> [TASK DIRECTIONS]
The output should be every line below, retyped exactly, with no images.

====

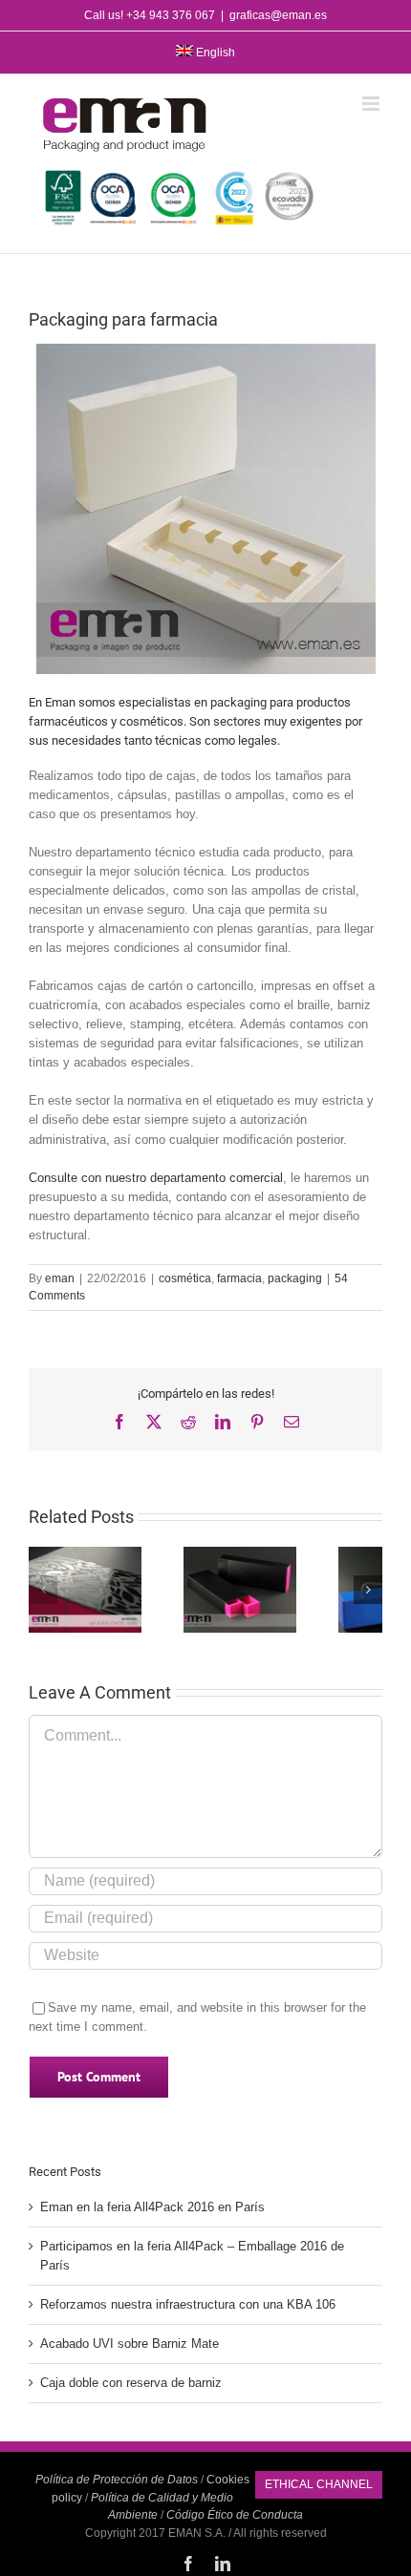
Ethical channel (319, 2484)
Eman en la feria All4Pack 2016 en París (152, 2207)
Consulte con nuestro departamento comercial (156, 1178)
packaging (295, 1278)
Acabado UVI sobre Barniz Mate (129, 2343)
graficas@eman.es (278, 15)
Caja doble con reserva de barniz (131, 2382)
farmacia (239, 1278)
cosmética (185, 1278)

====

> [YOUR SOLUTION]
Ethical channel (319, 2484)
Eman en la feria All4Pack 2016 en París (152, 2207)
Consulte con nuestro departamento comercial (156, 1178)
packaging (295, 1278)
Acabado UVI sobre Barniz Mate (129, 2343)
graficas@eman.es (278, 15)
Caja doble con reserva de barniz (131, 2382)
farmacia (239, 1278)
cosmética (185, 1278)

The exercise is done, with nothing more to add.